§ PROBLEM TO SOLVE: Transcribe exactly the line that contains "Select the radio button for score 5" and every line after it through the end of the records, with nothing else.

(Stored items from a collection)
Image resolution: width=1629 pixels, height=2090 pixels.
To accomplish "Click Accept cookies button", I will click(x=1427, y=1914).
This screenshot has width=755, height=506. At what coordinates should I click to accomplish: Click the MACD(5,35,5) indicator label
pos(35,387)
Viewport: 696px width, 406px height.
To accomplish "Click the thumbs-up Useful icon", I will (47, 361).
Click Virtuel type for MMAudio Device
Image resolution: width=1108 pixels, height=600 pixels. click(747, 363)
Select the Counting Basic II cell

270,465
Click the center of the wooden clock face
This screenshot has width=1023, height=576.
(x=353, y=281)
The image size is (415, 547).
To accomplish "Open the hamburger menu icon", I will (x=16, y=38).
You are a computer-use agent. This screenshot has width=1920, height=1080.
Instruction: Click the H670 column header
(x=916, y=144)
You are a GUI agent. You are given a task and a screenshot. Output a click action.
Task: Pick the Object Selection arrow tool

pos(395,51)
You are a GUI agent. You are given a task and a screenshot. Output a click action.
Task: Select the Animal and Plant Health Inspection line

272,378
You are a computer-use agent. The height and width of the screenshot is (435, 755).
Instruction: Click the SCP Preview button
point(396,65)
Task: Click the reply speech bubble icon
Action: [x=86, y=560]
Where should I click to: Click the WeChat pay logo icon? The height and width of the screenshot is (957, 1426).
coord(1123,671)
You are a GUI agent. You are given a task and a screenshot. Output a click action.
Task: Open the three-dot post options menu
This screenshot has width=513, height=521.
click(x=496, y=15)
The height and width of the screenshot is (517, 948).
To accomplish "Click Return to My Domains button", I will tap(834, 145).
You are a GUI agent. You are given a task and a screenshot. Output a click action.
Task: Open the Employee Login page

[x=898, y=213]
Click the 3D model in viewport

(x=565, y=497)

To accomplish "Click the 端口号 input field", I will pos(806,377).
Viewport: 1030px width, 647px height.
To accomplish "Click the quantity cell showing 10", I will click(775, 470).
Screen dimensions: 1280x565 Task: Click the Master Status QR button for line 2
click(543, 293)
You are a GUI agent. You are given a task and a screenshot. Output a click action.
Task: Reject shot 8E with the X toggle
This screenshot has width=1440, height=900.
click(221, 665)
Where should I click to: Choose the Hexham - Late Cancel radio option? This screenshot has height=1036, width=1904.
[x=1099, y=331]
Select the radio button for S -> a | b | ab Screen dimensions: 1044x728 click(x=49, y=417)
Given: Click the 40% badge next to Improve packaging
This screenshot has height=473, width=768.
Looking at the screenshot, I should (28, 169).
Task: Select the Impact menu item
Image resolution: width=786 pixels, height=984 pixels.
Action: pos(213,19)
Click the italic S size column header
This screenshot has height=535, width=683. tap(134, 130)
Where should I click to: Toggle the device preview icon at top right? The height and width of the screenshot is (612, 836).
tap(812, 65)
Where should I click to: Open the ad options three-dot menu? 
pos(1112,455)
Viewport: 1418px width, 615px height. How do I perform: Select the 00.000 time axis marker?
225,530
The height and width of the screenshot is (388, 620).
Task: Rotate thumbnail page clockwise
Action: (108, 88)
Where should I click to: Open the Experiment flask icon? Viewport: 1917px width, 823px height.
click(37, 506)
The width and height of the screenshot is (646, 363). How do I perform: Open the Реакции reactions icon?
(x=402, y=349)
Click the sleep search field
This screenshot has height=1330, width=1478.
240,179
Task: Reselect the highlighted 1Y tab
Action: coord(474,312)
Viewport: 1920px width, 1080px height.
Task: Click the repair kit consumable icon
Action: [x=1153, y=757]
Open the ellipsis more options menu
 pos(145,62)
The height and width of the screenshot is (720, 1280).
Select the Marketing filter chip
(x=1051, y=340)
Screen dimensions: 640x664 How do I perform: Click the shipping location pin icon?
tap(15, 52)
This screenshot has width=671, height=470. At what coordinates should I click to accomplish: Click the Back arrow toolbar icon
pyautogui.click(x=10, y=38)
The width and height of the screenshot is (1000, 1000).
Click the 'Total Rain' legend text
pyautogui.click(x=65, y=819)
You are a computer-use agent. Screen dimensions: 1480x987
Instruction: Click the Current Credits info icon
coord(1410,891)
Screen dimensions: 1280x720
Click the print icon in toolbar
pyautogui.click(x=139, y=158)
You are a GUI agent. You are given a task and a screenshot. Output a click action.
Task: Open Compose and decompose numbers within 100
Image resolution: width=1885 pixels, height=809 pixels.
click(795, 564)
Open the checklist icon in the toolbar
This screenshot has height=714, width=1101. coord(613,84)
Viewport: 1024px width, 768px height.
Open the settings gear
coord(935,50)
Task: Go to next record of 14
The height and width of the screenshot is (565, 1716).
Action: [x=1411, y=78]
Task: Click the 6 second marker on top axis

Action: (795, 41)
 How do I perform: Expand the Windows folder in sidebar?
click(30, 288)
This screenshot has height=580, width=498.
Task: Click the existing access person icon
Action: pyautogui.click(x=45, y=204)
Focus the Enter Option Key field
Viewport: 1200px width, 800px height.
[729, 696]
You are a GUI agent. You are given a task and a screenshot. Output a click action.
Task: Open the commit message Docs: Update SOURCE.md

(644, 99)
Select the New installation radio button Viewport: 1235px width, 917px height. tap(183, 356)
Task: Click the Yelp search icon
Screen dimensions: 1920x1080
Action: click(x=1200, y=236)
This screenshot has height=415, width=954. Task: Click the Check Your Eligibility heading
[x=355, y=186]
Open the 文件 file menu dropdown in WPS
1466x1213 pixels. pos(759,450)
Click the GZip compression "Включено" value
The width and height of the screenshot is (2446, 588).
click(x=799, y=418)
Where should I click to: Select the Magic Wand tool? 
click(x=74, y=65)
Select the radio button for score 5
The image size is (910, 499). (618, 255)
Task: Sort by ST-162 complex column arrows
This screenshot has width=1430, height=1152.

§ SOLUTION BELOW:
Select the radio button for score 5
The image size is (910, 499). (618, 255)
Task: Sort by ST-162 complex column arrows
This screenshot has width=1430, height=1152.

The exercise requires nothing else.